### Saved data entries
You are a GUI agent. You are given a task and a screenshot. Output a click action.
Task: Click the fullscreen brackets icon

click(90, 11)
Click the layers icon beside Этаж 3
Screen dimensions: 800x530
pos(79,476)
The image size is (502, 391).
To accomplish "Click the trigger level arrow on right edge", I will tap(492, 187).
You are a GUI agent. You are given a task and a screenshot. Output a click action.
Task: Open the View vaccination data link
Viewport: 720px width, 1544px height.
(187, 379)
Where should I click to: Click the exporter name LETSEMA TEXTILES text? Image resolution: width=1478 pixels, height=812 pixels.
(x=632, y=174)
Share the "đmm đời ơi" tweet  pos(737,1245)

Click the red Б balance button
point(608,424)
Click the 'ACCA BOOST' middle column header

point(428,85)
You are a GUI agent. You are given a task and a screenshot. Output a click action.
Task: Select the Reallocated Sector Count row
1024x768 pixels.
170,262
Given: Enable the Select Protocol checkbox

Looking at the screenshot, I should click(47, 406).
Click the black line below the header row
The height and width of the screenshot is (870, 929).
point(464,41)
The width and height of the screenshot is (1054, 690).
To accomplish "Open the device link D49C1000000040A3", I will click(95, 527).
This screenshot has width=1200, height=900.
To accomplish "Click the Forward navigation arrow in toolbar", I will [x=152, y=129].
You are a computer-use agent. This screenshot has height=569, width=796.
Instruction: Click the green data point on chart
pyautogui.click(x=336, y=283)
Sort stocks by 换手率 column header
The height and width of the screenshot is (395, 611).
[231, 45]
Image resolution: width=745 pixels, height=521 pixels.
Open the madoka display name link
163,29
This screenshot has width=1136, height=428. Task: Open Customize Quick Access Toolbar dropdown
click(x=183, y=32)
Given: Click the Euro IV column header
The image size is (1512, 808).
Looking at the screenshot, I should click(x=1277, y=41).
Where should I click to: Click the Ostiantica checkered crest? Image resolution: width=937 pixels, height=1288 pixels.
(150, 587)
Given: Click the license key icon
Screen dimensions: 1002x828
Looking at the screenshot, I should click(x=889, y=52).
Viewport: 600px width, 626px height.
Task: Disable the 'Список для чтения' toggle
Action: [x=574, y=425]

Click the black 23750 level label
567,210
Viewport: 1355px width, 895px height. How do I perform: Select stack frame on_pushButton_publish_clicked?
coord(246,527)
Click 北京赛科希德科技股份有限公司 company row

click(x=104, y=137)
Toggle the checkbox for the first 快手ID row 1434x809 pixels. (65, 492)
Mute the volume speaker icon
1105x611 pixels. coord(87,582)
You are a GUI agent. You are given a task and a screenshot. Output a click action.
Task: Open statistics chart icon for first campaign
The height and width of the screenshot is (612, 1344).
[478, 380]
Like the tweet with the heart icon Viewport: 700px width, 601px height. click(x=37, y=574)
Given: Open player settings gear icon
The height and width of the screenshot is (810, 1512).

### TASK ITEM
Set down the entries above again, word for word.

### RESULT
You are a GUI agent. You are given a task and a screenshot. Output a click action.
Task: Click the fullscreen brackets icon

click(90, 11)
Click the layers icon beside Этаж 3
Screen dimensions: 800x530
pos(79,476)
The image size is (502, 391).
To accomplish "Click the trigger level arrow on right edge", I will tap(492, 187).
You are a GUI agent. You are given a task and a screenshot. Output a click action.
Task: Open the View vaccination data link
Viewport: 720px width, 1544px height.
(187, 379)
Where should I click to: Click the exporter name LETSEMA TEXTILES text? Image resolution: width=1478 pixels, height=812 pixels.
(x=632, y=174)
Share the "đmm đời ơi" tweet  pos(737,1245)

Click the red Б balance button
point(608,424)
Click the 'ACCA BOOST' middle column header

point(428,85)
You are a GUI agent. You are given a task and a screenshot. Output a click action.
Task: Select the Reallocated Sector Count row
1024x768 pixels.
170,262
Given: Enable the Select Protocol checkbox

Looking at the screenshot, I should click(47, 406).
Click the black line below the header row
The height and width of the screenshot is (870, 929).
point(464,41)
The width and height of the screenshot is (1054, 690).
To accomplish "Open the device link D49C1000000040A3", I will click(95, 527).
This screenshot has width=1200, height=900.
To accomplish "Click the Forward navigation arrow in toolbar", I will [x=152, y=129].
You are a computer-use agent. This screenshot has height=569, width=796.
Instruction: Click the green data point on chart
pyautogui.click(x=336, y=283)
Sort stocks by 换手率 column header
The height and width of the screenshot is (395, 611).
[231, 45]
Image resolution: width=745 pixels, height=521 pixels.
Open the madoka display name link
163,29
This screenshot has width=1136, height=428. Task: Open Customize Quick Access Toolbar dropdown
click(x=183, y=32)
Given: Click the Euro IV column header
The image size is (1512, 808).
Looking at the screenshot, I should click(x=1277, y=41).
Where should I click to: Click the Ostiantica checkered crest? Image resolution: width=937 pixels, height=1288 pixels.
(150, 587)
Given: Click the license key icon
Screen dimensions: 1002x828
Looking at the screenshot, I should click(x=889, y=52).
Viewport: 600px width, 626px height.
Task: Disable the 'Список для чтения' toggle
Action: [x=574, y=425]

Click the black 23750 level label
567,210
Viewport: 1355px width, 895px height. How do I perform: Select stack frame on_pushButton_publish_clicked?
coord(246,527)
Click 北京赛科希德科技股份有限公司 company row

click(x=104, y=137)
Toggle the checkbox for the first 快手ID row 1434x809 pixels. (65, 492)
Mute the volume speaker icon
1105x611 pixels. coord(87,582)
You are a GUI agent. You are given a task and a screenshot. Output a click action.
Task: Open statistics chart icon for first campaign
The height and width of the screenshot is (612, 1344).
[478, 380]
Like the tweet with the heart icon Viewport: 700px width, 601px height. click(x=37, y=574)
Given: Open player settings gear icon
The height and width of the screenshot is (810, 1512).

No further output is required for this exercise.